It’s listening to my high school friends cranking out covers of “Running with the Devil” in Stephen Diacetis’ garage on those awesome summer nights, and then playing hide and seek all night (chasing Cheryl McCormick around back yards didn’t hurt. The picture of middle school innocence. It was 1980, after all.).
It’s scribing with the fervor of a novice the complete lyrics of Rush, “2112” in a hormone soaked tenth grade study hall. I can still sing that long, one whole side of a record (yes, an LP) rock opera, and all of “Moving Pictures” and “Subdivisions,” too. It’s having in-depth conversations with my friend Marc Bocain in college about the greatness of Neil Peart.
It’s turning down a joint sitting in the balcony of SPAC on August 27, 1984 because I was transfixed by Yes and “Roundabout.” My buddy Chris was sitting next to me and he also turned it down; he gave the best excuse ever, though. When the stranger handed him the joint he shook his head and shouted, over the music, “No thanks, we brought our own.” If you knew us then, or even looked at us then, you probably could have guessed that there was no way in hell we had any weed on us. Quick thinking, though. The other guy bought it, or just didn’t care.
It’s being in my room in 1985, crouching over my boombox at midnight, finger poised on the record button, getting ready to release it so I could capture Springsteen’s “Thunder Road,” still probably my favorite song. Poetry, that. “There were ghosts in the eyes of all the boys you sent away. They haunt this dusty beach road in the skeleton frames of burned out Chevrolets. They scream your name at night in the street, your graduation gown lies in rags at their feet, and in the lonely cool before dawn, you hear their engines roar on, but when you get to the porch they’re gone. On the wind.” I remember those words, and I remember sitting at the last two of the Boss’ concerts when he sang this each time as an encore and singing along with him and being almost in tears. Songs will do that to you, I guess.
It’s cruising home from yet another Friday night showing of “Rocky Horror” or “The Wall” in Andrew’s Saab rocking out to “Burning Down the House” or “Sunday, Bloody Sunday.” Heady times 1986, but at least there was no Flock of Seagulls.
It’s James Taylor “Fire and Rain” in a dorm room in 1987.
It’s being introduced to rap music in the early 90’s by Kent Baker at the College of Saint Rose, especially Run DMC (“Tougher Than Leather), Kool Moe Dee (”Wild, Wild, West“), and most importantly Public Enemy (”It Takes a Nation of Millions to Hold Us Back,“ still one of the most influential albums of all time in my opinion). Because of Kent I can say to my classes with complete sincerity that I truly am the ”OG.” They never believe it, but what the hell.

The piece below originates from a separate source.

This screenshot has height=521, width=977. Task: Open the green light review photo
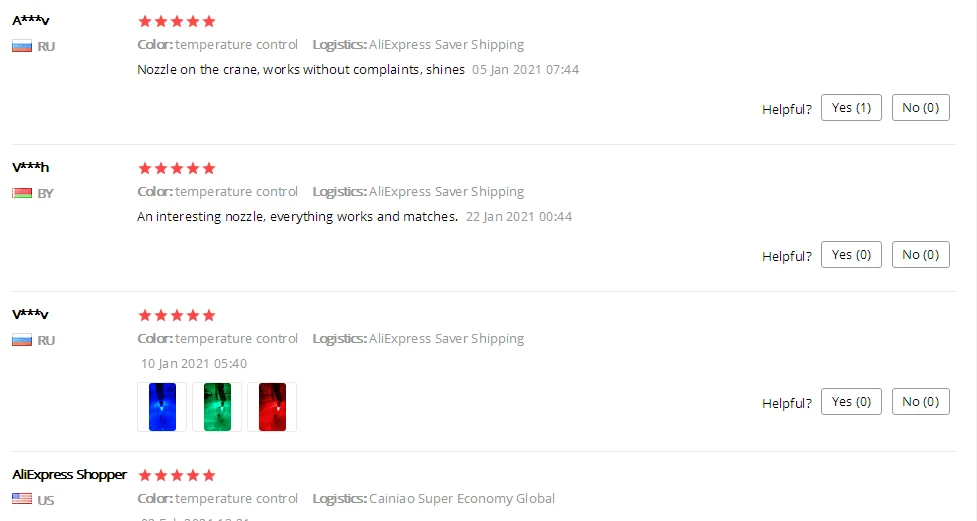tap(217, 407)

It’s listening to Van Morrison’s “And It Stoned Me” sometime in the fall of 1992 with David Abrams in his little bungalow on Sparkill Avenue as a graduate student as we debated Piers the Plowman, Jung’s quaternity, and how we were going to get ready to present our papers at the 1992 ACTA Conference in front of all of those PhD.’s. It was being alive in the mind for the first time, and it was heady and addictive. I gave that paper in April, graduated in May, and got married in June. How’s that for stress? So it’s no wonder I remember the ethereal quality of Van Morrison’s lyrics. They mellowed me out then and still do now.

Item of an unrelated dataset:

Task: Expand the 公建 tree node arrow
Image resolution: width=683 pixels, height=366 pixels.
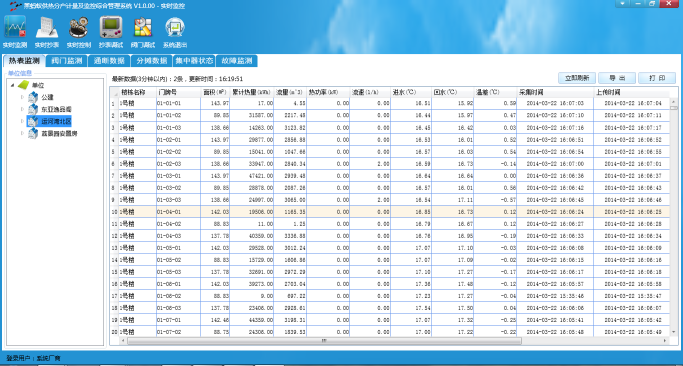Action: pos(22,97)
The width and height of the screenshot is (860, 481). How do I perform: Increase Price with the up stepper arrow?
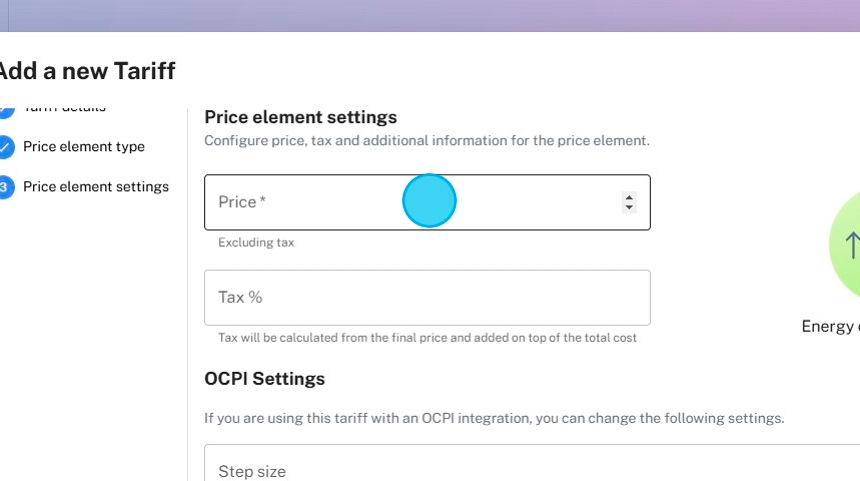[x=629, y=197]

It’s playing “Werewolves of London” in the classroom I shared with Mark Diefendorf on Fridays because we were in a Friday mood, or later, when he was my principal, debating the pompatus of love, thank you Steve Miller, or what exactly Seals and Croft meant by “blowing through the jasmine in my mind.” People come and go. The memories live on.

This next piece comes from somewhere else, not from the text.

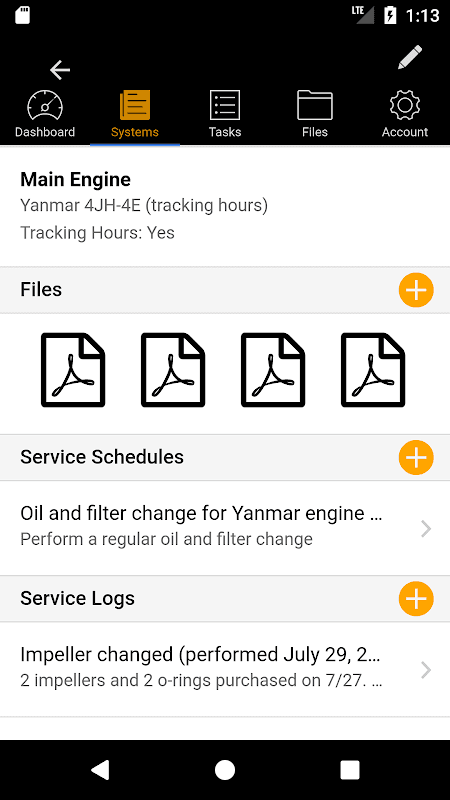Open the first PDF file

73,370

It’s Peter Gabriel’s “Red Rain” whenever I sit down to write.
It’s dancing with my wife every time Etta James sings “At Last,” because I promised her that I would do that every time our wedding song comes on. Because it takes me to that day in October 2013 when we made it official at the river’s edge, and placed our warrior bands on our fingers and pledged to love each other forever. Music can do that, too. It can bind you in ways that mere words cannot. This is, perhaps, my most special musical connection. Music, it seems, can reach deeper than other media.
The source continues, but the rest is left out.